Los autores señalan que el texto actual del tratado no establece de forma suficiente nuevas obligaciones para recopilar datos ni mecanismos para armonizar los numerosos conjuntos de información que ya existen. Su propuesta busca proporcionar una estructura común que permita a los países conocer mejor la magnitud y evolución del sistema mundial de plásticos.
Seguir el plástico a lo largo de todo su ciclo de vida
El marco propuesto plantea seguir el plástico desde que entra en la economía hasta que se convierte en residuo. Para ello, los investigadores organizan la información en cuatro ámbitos principales.
- El primero corresponde a la producción y el comercio, con información diferenciada por tipos de polímeros. Conocer cuánto plástico se produce y cómo se mueve entre países permitiría establecer una base más sólida sobre la dimensión de los flujos mundiales.
- El segundo incorpora los productos químicos y aditivos utilizados en la fabricación de los materiales. El objetivo es ampliar la información disponible sobre la composición de los plásticos y las sustancias asociadas a ellos.
- El tercer ámbito aborda cómo se utilizan los productos y cuánto tiempo permanecen en circulación. Estos datos permitirían relacionar los patrones de uso y la duración de los productos con la cantidad de materiales que posteriormente pasan a convertirse en residuos.

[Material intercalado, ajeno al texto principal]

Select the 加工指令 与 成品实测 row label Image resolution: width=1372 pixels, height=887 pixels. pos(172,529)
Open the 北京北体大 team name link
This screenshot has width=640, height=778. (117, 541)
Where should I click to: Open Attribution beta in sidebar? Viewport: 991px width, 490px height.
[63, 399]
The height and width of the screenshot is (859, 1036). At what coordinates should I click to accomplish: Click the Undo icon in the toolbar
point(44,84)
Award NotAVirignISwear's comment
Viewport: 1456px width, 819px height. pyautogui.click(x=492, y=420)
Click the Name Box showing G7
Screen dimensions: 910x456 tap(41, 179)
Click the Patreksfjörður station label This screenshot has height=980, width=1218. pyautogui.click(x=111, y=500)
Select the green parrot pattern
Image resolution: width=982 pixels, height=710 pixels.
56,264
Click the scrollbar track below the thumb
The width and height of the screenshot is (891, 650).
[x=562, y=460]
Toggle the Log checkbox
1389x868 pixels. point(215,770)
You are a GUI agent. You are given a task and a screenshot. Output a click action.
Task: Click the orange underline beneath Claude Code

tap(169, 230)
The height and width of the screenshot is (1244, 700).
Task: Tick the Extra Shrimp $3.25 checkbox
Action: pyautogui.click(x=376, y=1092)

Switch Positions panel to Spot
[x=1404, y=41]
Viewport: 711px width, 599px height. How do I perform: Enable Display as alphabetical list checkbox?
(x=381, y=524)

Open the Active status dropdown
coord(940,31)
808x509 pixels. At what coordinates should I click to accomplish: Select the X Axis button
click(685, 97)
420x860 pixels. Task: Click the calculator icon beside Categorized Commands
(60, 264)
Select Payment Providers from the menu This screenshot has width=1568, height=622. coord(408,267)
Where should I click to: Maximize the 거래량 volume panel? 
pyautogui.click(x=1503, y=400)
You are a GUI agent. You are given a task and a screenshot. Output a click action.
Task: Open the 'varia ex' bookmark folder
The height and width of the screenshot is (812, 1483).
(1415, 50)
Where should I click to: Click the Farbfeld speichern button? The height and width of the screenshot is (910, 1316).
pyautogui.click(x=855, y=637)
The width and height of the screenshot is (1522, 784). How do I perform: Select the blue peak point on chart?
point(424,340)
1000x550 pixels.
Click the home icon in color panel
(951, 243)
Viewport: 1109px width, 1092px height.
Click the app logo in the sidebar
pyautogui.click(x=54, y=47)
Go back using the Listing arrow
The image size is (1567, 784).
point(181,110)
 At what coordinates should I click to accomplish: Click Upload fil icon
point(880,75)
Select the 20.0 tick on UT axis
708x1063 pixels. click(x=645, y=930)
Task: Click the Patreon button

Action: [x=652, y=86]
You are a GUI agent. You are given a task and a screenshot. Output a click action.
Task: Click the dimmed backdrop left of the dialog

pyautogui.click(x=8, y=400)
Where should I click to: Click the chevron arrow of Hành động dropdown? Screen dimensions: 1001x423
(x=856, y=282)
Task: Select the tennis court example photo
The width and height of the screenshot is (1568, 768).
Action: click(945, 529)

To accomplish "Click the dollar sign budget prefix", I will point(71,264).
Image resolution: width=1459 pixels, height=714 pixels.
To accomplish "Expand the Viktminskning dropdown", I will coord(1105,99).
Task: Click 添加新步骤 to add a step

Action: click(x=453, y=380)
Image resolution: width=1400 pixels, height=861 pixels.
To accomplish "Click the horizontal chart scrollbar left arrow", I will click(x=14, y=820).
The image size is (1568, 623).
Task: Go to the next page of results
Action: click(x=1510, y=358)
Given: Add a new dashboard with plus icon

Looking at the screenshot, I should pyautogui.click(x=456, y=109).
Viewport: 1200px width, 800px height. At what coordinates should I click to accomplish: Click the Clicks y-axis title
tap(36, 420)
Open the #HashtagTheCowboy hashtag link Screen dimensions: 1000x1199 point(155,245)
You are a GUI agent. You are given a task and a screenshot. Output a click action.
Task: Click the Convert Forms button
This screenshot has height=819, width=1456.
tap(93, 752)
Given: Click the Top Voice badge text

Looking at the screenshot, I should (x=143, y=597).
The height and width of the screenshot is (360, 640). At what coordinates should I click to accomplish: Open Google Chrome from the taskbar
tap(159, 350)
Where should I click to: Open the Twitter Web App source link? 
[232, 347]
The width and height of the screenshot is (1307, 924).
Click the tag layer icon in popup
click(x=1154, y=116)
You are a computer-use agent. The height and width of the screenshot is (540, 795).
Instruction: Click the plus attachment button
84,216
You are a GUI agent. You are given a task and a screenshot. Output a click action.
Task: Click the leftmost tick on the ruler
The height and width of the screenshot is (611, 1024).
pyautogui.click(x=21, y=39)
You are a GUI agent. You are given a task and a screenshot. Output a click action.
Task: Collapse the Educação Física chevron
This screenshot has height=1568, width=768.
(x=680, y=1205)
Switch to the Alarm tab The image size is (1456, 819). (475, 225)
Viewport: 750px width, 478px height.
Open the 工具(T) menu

- El cuarto se centra en el final de la vida útil. El sistema diferenciaría entre residuos recogidos, reciclados, incinerados, depositados en vertedero y aquellos que terminan en vías de gestión inadecuadas. De esta manera, el seguimiento no se limitaría a conocer cuánto residuo se genera, sino también qué ocurre con él.
La integración de estos cuatro bloques permitiría construir una visión más completa de los flujos de plástico a escala mundial, conectando la información sobre producción, utilización y gestión de residuos.
De los datos a la evaluación de las medidas
La utilidad del sistema no se limitaría a mejorar las estadísticas. Los investigadores plantean que disponer de información armonizada permitiría establecer líneas de referencia y, posteriormente, comprobar si la contaminación está aumentando o disminuyendo, identificar puntos críticos y determinar qué medidas están produciendo resultados.
Para elaborar sus recomendaciones, el equipo analizó 22 fuentes internacionales de datos y revisó los sistemas de recopilación y comunicación de información empleados en ocho acuerdos ambientales internacionales. También comparó los mecanismos utilizados en China, Estados Unidos y la Unión Europea y puso a prueba el marco propuesto con cinco años de datos procedentes de China.
Armonizar sin multiplicar las obligaciones de información
Uno de los aspectos prácticos de la propuesta es que los nuevos requisitos internacionales no deberían traducirse necesariamente en una nueva capa independiente de reporting para las empresas. Los investigadores plantean sincronizar el sistema mundial con parte de la información que las compañías ya deben recopilar y comunicar en los mercados donde operan.
El planteamiento busca así encontrar un equilibrio entre la necesidad de disponer de información suficientemente detallada y la viabilidad de su aplicación. Según los autores, un sistema excesivamente amplio podría resultar difícil de implementar, mientras que uno demasiado limitado no permitiría evaluar adecuadamente los avances del futuro tratado.
Un sistema de información para el futuro tratado
La propuesta se formula como una aportación al proceso de negociación y no constituye todavía un mecanismo internacional aprobado. Su finalidad es proporcionar una estructura que permita transformar datos actualmente dispersos en información comparable y útil para la toma de decisiones.
Las negociaciones para alcanzar un tratado internacional jurídicamente vinculante sobre la contaminación por plásticos están previstas para reanudarse en marzo de 2027. En este contexto, los investigadores consideran que contar con un sistema sólido de información y seguimiento será fundamental para determinar, una vez adoptadas las medidas, si estas consiguen modificar realmente los flujos de plástico y reducir la contaminación.
Los autores plantean que esta información puede contribuir a orientar las políticas de prevención, gestión de residuos y circularidad, al proporcionar una base común para comparar resultados entre países y evaluar la evolución de los flujos de materiales.